At the meeting of Council of Cork Corporation on 14 May 1920, Lord Mayor Terence MacSwiney presided. On the agenda was a discussion on the beatification of Oliver Plunkett headed up by Sinn Féin councillors. A number of decisions arose out of it. One of the principal ones was the proposal by Cllr Micheal O’Cuill that the name or George’s Street be changed to that of Sráid Olibhéir Phluingcéid (Oliver Plunkett street), and this was seconded by Cllr Seán O’Leary and passed unanimously. This change in name just came within a month of the change from (Robert) King Street to (Tomás) MacCurtain Street.
Renaming streets was a very symbolic act and another mechanism to breaking bonds with the British Empire. Cork’s George’s Street was named to celebrate the ascendency of the German Royal House of Hanover to an English royal seat. Its first monarch came to the English throne in 1714. The western part of George’s Street was laid out across Cork’s unreclaimed eastern marshes from 1715 onwards and historic maps such as John Rocque’s in 1759 show that the street and its buildings in its eastern sections were still being developed. In 1760, Mayor Thomas Newenham organised a subscription fund to erect an equestrian statue of George II on a pedestal on a specially constructed arch at the western emtrance to George’s Street on the south side of the eminently arched Tuckey’s Bridge (centre of present day Grand Parade and marked by Berwick Fountain). In late September 1760, it was further decided to enlarge this bridge so that carriages could pass on each side of statue into George’s Street.

■ DATASET CONTENT:

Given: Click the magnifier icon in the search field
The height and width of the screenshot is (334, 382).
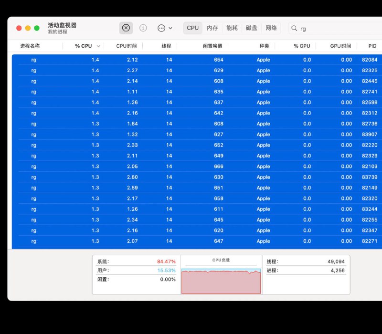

■ EXERCISES TO COMPLETE:
**1)** Retype the passage on Cork's street names word for word, starting at "At the meeting" and ending at "(Tomás) MacCurtain Street.".
**2)** Continue the passage on Cork's George's Street from the point where it stops.

■ TASK-BY-TASK RESULTS:
**1)**
At the meeting of Council of Cork Corporation on 14 May 1920, Lord Mayor Terence MacSwiney presided. On the agenda was a discussion on the beatification of Oliver Plunkett headed up by Sinn Féin councillors. A number of decisions arose out of it. One of the principal ones was the proposal by Cllr Micheal O’Cuill that the name or George’s Street be changed to that of Sráid Olibhéir Phluingcéid (Oliver Plunkett street), and this was seconded by Cllr Seán O’Leary and passed unanimously. This change in name just came within a month of the change from (Robert) King Street to (Tomás) MacCurtain Street.

**2)**
Very little survives on the present day street from the early eighteenth century but there are some very fine examples of Georgian architecture from the late eighteenth century and early nineteenth century. The side streets of Georges Street were named after prominent Protestant merchant figures – John Churchill, Duke of Marlborough, Stephen Cook who was Sheriff of Cork in 1681, William Winthrop (Sheriff of Cork in 1741 and Mayor in 1744), Thomas Pembroke (Sheriff of Cork in 1724 and Mayor of Cork in 1733), and Samuel Maylor (Sheriff of Cork in 1766). Caroline Street is named after Queen Caroline of Brunswick, wife of George IV. Such names added to British imperial remembering structures within the city.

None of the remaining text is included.